Please print every record below exactly as it reads.

(Stored items)
——————————

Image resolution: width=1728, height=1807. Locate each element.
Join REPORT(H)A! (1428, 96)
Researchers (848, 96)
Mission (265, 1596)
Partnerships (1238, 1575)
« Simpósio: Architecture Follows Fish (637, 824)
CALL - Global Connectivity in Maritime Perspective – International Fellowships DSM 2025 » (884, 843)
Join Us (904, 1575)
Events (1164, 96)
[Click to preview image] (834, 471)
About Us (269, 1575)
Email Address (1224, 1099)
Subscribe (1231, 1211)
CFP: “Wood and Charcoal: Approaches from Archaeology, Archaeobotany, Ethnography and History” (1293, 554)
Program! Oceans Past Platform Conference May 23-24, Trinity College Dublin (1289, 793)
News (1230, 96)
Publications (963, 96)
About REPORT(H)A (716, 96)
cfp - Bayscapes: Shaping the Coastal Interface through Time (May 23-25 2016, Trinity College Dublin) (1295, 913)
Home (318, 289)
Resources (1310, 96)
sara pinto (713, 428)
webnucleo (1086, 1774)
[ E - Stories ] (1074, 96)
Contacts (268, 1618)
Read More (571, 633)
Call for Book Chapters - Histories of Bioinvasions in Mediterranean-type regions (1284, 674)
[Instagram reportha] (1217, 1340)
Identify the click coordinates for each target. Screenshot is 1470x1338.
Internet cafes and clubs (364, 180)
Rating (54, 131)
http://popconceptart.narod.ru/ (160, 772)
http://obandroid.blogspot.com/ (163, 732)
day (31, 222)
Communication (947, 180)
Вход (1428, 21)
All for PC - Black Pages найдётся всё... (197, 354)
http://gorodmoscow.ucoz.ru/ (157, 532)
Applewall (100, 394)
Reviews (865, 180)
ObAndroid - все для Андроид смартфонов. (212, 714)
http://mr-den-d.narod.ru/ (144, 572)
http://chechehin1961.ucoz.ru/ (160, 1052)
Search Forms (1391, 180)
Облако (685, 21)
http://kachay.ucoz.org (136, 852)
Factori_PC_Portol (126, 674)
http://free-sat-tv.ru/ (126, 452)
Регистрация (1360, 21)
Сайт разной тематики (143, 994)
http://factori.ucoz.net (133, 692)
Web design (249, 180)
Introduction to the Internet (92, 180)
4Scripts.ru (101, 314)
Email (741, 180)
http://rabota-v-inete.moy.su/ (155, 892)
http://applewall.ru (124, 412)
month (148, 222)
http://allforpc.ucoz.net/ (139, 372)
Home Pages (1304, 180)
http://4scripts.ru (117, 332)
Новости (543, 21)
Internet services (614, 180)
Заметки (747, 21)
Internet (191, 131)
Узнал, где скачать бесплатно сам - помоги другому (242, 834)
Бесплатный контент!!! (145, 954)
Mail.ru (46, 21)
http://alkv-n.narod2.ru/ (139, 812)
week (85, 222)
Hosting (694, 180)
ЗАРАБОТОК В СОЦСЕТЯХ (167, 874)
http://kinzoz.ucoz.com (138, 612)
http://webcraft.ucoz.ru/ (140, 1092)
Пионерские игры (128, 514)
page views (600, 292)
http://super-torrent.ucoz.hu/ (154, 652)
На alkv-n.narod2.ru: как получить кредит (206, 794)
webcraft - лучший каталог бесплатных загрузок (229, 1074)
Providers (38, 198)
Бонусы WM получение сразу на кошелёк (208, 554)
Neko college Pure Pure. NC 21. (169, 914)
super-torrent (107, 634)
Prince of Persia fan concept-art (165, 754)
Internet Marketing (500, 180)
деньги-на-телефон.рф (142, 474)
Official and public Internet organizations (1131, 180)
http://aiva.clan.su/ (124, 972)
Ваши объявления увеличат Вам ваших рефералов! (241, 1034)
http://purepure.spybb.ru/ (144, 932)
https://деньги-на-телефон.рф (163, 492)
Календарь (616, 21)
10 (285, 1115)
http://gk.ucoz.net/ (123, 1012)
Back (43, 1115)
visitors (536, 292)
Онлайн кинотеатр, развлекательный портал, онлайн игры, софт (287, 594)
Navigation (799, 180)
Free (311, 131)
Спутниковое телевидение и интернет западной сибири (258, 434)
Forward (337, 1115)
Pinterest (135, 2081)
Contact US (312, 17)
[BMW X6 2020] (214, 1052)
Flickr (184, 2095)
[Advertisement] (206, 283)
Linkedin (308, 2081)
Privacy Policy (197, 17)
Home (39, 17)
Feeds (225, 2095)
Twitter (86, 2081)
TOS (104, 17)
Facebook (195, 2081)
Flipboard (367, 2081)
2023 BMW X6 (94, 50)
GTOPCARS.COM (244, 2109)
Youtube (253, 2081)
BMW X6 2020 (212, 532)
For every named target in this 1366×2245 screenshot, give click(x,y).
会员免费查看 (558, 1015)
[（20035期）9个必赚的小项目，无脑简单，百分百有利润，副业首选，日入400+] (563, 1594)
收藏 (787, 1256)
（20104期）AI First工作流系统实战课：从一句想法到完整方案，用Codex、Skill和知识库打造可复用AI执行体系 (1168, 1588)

——————————

EXPECTED ANSWER:
Image resolution: width=1728, height=1807. Locate each element.
Join REPORT(H)A! (1428, 96)
Researchers (848, 96)
Mission (265, 1596)
Partnerships (1238, 1575)
« Simpósio: Architecture Follows Fish (637, 824)
CALL - Global Connectivity in Maritime Perspective – International Fellowships DSM 2025 » (884, 843)
Join Us (904, 1575)
Events (1164, 96)
[Click to preview image] (834, 471)
About Us (269, 1575)
Email Address (1224, 1099)
Subscribe (1231, 1211)
CFP: “Wood and Charcoal: Approaches from Archaeology, Archaeobotany, Ethnography and History” (1293, 554)
Program! Oceans Past Platform Conference May 23-24, Trinity College Dublin (1289, 793)
News (1230, 96)
Publications (963, 96)
About REPORT(H)A (716, 96)
cfp - Bayscapes: Shaping the Coastal Interface through Time (May 23-25 2016, Trinity College Dublin) (1295, 913)
Home (318, 289)
Resources (1310, 96)
sara pinto (713, 428)
webnucleo (1086, 1774)
[ E - Stories ] (1074, 96)
Contacts (268, 1618)
Read More (571, 633)
Call for Book Chapters - Histories of Bioinvasions in Mediterranean-type regions (1284, 674)
[Instagram reportha] (1217, 1340)
Identify the click coordinates for each target. Screenshot is 1470x1338.
Internet cafes and clubs (364, 180)
Rating (54, 131)
http://popconceptart.narod.ru/ (160, 772)
http://obandroid.blogspot.com/ (163, 732)
day (31, 222)
Communication (947, 180)
Вход (1428, 21)
All for PC - Black Pages найдётся всё... (197, 354)
http://gorodmoscow.ucoz.ru/ (157, 532)
Applewall (100, 394)
Reviews (865, 180)
ObAndroid - все для Андроид смартфонов. (212, 714)
http://mr-den-d.narod.ru/ (144, 572)
http://chechehin1961.ucoz.ru/ (160, 1052)
Search Forms (1391, 180)
Облако (685, 21)
http://kachay.ucoz.org (136, 852)
Factori_PC_Portol (126, 674)
http://free-sat-tv.ru/ (126, 452)
Регистрация (1360, 21)
Сайт разной тематики (143, 994)
http://factori.ucoz.net (133, 692)
Web design (249, 180)
Introduction to the Internet (92, 180)
4Scripts.ru (101, 314)
Email (741, 180)
http://rabota-v-inete.moy.su/ (155, 892)
http://applewall.ru (124, 412)
month (148, 222)
http://allforpc.ucoz.net/ (139, 372)
Home Pages (1304, 180)
http://4scripts.ru (117, 332)
Новости (543, 21)
Internet services (614, 180)
Заметки (747, 21)
Internet (191, 131)
Узнал, где скачать бесплатно сам - помоги другому (242, 834)
Бесплатный контент!!! (145, 954)
Mail.ru (46, 21)
http://alkv-n.narod2.ru/ (139, 812)
week (85, 222)
Hosting (694, 180)
ЗАРАБОТОК В СОЦСЕТЯХ (167, 874)
http://kinzoz.ucoz.com (138, 612)
http://webcraft.ucoz.ru/ (140, 1092)
Пионерские игры (128, 514)
page views (600, 292)
http://super-torrent.ucoz.hu/ (154, 652)
На alkv-n.narod2.ru: как получить кредит (206, 794)
webcraft - лучший каталог бесплатных загрузок (229, 1074)
Providers (38, 198)
Бонусы WM получение сразу на кошелёк (208, 554)
Neko college Pure Pure. NC 21. (169, 914)
super-torrent (107, 634)
Prince of Persia fan concept-art (165, 754)
Internet Marketing (500, 180)
деньги-на-телефон.рф (142, 474)
Official and public Internet organizations (1131, 180)
http://aiva.clan.su/ (124, 972)
Ваши объявления увеличат Вам ваших рефералов! (241, 1034)
http://purepure.spybb.ru/ (144, 932)
https://деньги-на-телефон.рф (163, 492)
Календарь (616, 21)
10 (285, 1115)
http://gk.ucoz.net/ (123, 1012)
Back (43, 1115)
visitors (536, 292)
Онлайн кинотеатр, развлекательный портал, онлайн игры, софт (287, 594)
Navigation (799, 180)
Free (311, 131)
Спутниковое телевидение и интернет западной сибири (258, 434)
Forward (337, 1115)
Pinterest (135, 2081)
Contact US (312, 17)
[BMW X6 2020] (214, 1052)
Flickr (184, 2095)
[Advertisement] (206, 283)
Linkedin (308, 2081)
Privacy Policy (197, 17)
Home (39, 17)
Feeds (225, 2095)
Twitter (86, 2081)
TOS (104, 17)
Facebook (195, 2081)
Flipboard (367, 2081)
2023 BMW X6 (94, 50)
GTOPCARS.COM (244, 2109)
Youtube (253, 2081)
BMW X6 2020 (212, 532)
For every named target in this 1366×2245 screenshot, give click(x,y).
会员免费查看 (558, 1015)
[（20035期）9个必赚的小项目，无脑简单，百分百有利润，副业首选，日入400+] (563, 1594)
收藏 (787, 1256)
（20104期）AI First工作流系统实战课：从一句想法到完整方案，用Codex、Skill和知识库打造可复用AI执行体系 (1168, 1588)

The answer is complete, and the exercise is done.